Add net to the repository.

git-svn-id: svn://svn.chromium.org/chrome/trunk/src@14 0039d316-1c4b-4281-b951-d872f2087c98
author: initial.commit <initial.commit@0039d316-1c4b-4281-b951-d872f2087c98> 2008-07-26 22:42:52 +0000
committer: initial.commit <initial.commit@0039d316-1c4b-4281-b951-d872f2087c98> 2008-07-26 22:42:52 +0000
commit: 586acc5fe142f498261f52c66862fa417c3d52d2 (patch)
tree: c98b3417a883f2477029c8cd5888f4078681e24e /net/base/registry_controlled_domain.h
parent: a814a8d55429605fe6d7045045cd25b6bf624580 (diff)

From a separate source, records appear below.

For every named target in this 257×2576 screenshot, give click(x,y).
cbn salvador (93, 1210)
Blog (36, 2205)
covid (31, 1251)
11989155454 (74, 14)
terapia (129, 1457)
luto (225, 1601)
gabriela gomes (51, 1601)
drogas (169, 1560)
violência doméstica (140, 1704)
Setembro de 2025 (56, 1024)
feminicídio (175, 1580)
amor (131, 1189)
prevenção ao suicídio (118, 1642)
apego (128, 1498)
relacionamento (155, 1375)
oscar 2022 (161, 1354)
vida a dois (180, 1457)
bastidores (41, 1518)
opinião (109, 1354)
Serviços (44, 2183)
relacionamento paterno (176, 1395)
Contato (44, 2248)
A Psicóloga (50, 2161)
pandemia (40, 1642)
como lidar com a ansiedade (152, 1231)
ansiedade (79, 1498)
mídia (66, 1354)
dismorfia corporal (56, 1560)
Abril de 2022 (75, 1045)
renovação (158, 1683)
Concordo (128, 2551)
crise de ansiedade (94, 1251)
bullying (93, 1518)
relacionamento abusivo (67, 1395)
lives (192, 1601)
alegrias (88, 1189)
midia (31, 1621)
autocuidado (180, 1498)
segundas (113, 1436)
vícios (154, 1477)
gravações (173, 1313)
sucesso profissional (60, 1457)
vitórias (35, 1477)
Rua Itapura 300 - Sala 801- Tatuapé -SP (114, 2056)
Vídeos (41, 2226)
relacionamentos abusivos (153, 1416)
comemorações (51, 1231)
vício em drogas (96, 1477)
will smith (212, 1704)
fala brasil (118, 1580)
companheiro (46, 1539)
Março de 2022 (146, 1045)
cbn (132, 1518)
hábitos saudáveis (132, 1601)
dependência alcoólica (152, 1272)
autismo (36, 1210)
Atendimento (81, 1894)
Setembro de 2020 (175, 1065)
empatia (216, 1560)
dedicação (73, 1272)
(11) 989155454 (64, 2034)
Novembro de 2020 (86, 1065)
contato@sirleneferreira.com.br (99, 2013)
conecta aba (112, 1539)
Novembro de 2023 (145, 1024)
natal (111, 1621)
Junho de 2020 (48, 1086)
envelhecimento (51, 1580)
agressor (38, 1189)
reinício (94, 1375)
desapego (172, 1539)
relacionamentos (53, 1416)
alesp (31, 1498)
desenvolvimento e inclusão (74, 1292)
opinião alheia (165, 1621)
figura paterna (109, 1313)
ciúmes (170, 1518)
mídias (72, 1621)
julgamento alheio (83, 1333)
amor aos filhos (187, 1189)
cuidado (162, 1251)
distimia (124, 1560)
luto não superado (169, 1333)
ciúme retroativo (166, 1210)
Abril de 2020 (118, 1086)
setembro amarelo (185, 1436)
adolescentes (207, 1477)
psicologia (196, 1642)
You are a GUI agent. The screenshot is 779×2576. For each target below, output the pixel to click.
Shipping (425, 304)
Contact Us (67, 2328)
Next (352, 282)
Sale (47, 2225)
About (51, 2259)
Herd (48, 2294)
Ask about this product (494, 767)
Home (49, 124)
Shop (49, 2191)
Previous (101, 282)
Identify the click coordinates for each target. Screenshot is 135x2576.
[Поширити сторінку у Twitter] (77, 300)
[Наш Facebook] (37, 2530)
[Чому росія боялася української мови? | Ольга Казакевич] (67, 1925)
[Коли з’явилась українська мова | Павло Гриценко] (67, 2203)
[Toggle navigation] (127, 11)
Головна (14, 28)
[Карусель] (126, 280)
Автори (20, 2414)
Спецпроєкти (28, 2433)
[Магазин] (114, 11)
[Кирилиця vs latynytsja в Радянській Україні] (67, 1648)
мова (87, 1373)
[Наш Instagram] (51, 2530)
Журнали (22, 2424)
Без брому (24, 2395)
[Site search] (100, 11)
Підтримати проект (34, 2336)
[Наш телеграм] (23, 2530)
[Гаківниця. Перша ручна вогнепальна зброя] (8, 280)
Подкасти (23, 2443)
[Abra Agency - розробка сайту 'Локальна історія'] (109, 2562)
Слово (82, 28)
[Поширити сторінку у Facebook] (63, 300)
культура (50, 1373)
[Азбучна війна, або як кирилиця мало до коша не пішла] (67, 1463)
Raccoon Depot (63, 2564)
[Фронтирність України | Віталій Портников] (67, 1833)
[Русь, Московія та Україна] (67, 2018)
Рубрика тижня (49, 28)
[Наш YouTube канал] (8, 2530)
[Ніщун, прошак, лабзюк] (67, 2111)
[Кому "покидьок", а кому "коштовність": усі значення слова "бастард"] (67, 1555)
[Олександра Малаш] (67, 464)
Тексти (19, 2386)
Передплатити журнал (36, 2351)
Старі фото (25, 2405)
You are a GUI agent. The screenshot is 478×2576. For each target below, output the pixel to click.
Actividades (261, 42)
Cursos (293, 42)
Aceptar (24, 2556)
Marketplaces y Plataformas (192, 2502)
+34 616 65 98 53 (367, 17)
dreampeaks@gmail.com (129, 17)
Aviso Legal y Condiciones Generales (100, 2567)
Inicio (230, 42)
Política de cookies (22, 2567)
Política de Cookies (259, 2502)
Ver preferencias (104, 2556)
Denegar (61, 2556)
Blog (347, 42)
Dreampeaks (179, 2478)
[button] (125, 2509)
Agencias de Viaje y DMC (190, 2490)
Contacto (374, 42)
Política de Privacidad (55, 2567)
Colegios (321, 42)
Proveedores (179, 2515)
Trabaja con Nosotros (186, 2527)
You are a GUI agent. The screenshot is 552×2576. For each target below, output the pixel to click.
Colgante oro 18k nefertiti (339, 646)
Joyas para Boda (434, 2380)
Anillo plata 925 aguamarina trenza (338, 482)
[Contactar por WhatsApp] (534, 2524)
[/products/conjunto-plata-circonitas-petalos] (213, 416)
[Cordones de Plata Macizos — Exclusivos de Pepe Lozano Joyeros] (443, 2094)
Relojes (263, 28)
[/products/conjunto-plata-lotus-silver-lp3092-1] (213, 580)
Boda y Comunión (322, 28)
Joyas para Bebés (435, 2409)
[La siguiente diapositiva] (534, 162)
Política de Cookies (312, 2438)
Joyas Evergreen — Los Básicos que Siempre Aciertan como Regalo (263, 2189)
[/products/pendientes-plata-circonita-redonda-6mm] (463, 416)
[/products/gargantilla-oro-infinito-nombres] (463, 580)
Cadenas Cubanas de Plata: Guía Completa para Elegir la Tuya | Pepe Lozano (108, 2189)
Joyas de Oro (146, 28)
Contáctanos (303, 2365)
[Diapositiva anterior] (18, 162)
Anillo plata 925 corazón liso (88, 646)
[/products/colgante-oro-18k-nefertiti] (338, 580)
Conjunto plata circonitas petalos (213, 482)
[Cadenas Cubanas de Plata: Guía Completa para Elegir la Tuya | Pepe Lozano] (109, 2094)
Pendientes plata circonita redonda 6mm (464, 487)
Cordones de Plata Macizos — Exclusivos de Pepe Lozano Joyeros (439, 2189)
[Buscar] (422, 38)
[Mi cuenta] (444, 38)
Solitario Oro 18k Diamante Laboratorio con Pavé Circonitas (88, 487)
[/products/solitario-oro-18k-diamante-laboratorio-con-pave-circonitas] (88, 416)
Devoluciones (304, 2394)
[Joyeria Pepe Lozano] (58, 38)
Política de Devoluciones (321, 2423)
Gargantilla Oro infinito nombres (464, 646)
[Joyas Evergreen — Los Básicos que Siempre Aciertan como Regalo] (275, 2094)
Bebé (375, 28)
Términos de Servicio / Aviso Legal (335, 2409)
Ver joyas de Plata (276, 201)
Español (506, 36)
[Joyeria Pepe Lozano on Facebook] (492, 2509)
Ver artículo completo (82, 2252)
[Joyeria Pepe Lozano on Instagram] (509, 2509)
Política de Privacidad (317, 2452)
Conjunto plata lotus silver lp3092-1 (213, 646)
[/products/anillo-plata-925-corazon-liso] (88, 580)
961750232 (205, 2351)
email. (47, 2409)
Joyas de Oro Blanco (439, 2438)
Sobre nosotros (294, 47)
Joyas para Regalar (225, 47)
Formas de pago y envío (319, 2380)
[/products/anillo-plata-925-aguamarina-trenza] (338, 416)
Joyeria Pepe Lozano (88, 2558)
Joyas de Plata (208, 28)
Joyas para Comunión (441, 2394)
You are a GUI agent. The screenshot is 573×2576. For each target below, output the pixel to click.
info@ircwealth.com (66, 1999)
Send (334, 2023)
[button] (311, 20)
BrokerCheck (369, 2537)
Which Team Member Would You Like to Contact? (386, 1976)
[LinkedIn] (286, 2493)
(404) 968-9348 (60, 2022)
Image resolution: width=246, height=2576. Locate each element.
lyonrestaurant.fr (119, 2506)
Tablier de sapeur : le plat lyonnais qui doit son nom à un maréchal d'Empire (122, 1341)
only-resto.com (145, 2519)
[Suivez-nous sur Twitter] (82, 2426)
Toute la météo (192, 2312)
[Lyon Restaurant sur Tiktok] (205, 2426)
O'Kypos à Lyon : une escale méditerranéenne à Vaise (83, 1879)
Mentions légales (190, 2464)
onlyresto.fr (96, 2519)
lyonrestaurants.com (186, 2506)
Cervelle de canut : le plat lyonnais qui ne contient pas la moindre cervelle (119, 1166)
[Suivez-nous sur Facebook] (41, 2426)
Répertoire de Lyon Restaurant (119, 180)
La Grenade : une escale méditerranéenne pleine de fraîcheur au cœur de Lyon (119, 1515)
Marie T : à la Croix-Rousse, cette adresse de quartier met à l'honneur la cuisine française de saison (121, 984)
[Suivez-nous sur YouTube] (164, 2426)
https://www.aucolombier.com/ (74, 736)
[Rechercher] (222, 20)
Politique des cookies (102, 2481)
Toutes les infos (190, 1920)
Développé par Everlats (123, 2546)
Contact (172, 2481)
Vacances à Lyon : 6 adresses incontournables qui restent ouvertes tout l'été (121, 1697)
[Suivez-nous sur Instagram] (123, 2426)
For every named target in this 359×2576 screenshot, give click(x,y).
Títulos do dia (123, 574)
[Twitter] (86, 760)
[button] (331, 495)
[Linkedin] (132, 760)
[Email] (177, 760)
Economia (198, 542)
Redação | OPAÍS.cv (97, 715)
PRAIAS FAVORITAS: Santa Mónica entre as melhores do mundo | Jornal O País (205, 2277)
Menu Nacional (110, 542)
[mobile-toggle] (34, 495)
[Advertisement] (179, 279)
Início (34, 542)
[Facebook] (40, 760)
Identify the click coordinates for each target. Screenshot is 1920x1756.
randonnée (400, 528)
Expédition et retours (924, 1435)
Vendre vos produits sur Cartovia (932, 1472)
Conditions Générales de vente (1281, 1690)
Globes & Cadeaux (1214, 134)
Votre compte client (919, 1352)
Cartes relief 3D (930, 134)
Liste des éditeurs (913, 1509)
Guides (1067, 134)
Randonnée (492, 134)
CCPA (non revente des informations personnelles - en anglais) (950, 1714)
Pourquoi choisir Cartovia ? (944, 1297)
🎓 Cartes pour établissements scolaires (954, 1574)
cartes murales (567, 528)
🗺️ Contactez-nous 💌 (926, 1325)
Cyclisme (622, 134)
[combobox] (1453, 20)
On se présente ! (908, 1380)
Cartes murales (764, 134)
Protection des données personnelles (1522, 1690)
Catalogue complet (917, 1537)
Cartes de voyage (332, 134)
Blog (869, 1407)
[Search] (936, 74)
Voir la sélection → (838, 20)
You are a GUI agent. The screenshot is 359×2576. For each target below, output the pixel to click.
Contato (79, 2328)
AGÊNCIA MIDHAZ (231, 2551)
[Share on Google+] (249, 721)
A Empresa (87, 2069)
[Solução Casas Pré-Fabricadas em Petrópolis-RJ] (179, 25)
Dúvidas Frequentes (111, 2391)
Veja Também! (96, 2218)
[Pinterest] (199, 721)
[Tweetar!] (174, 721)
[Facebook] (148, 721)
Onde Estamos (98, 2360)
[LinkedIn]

download: chromium_src-586acc5fe142f498261f52c66862fa417c3d52d2.zip
chromium_src-586acc5fe142f498261f52c66862fa417c3d52d2.tar.gz
chromium_src-586acc5fe142f498261f52c66862fa417c3d52d2.tar.bz2
1 files changed, 298 insertions, 0 deletions
diff --git a/net/base/registry_controlled_domain.h b/net/base/registry_controlled_domain.h
new file mode 100644
index 0000000..6b5adbc
--- /dev/null
+++ b/net/base/registry_controlled_domain.h
@@ -0,0 +1,298 @@
+//* -*- Mode: C++; tab-width: 2; indent-tabs-mode: nil; c-basic-offset: 2 -*- */
+/* ***** BEGIN LICENSE BLOCK *****
+ * Version: MPL 1.1/GPL 2.0/LGPL 2.1
+ *
+ * The contents of this file are subject to the Mozilla Public License Version
+ * 1.1 (the "License"); you may not use this file except in compliance with
+ * the License. You may obtain a copy of the License at
+ * http://www.mozilla.org/MPL/
+ *
+ * Software distributed under the License is distributed on an "AS IS" basis,
+ * WITHOUT WARRANTY OF ANY KIND, either express or implied. See the License
+ * for the specific language governing rights and limitations under the
+ * License.
+ *
+ * The Original Code is Mozilla TLD Service
+ *
+ * The Initial Developer of the Original Code is
+ * Google Inc.
+ * Portions created by the Initial Developer are Copyright (C) 2006
+ * the Initial Developer. All Rights Reserved.
+ *
+ * Contributor(s):
+ *   Pamela Greene <pamg.bugs@gmail.com> (original author)
+ *
+ * Alternatively, the contents of this file may be used under the terms of
+ * either the GNU General Public License Version 2 or later (the "GPL"), or
+ * the GNU Lesser General Public License Version 2.1 or later (the "LGPL"),
+ * in which case the provisions of the GPL or the LGPL are applicable instead
+ * of those above. If you wish to allow use of your version of this file only
+ * under the terms of either the GPL or the LGPL, and not to allow others to
+ * use your version of this file under the terms of the MPL, indicate your
+ * decision by deleting the provisions above and replace them with the notice
+ * and other provisions required by the GPL or the LGPL. If you do not delete
+ * the provisions above, a recipient may use your version of this file under
+ * the terms of any one of the MPL, the GPL or the LGPL.
+ *
+ * ***** END LICENSE BLOCK ***** */
+
+// NB: Modelled after Mozilla's code (originally written by Pamela Greene,
+// later modified by others), but almost entirely rewritten for Chrome.
+
+/*
+  (Documentation based on the Mozilla documentation currently at
+  http://wiki.mozilla.org/Gecko:Effective_TLD_Service, written by the same
+  author.)
+
+  The RegistryControlledDomainService examines the hostname of a GURL passed to
+  it and determines the longest portion that is controlled by a registrar.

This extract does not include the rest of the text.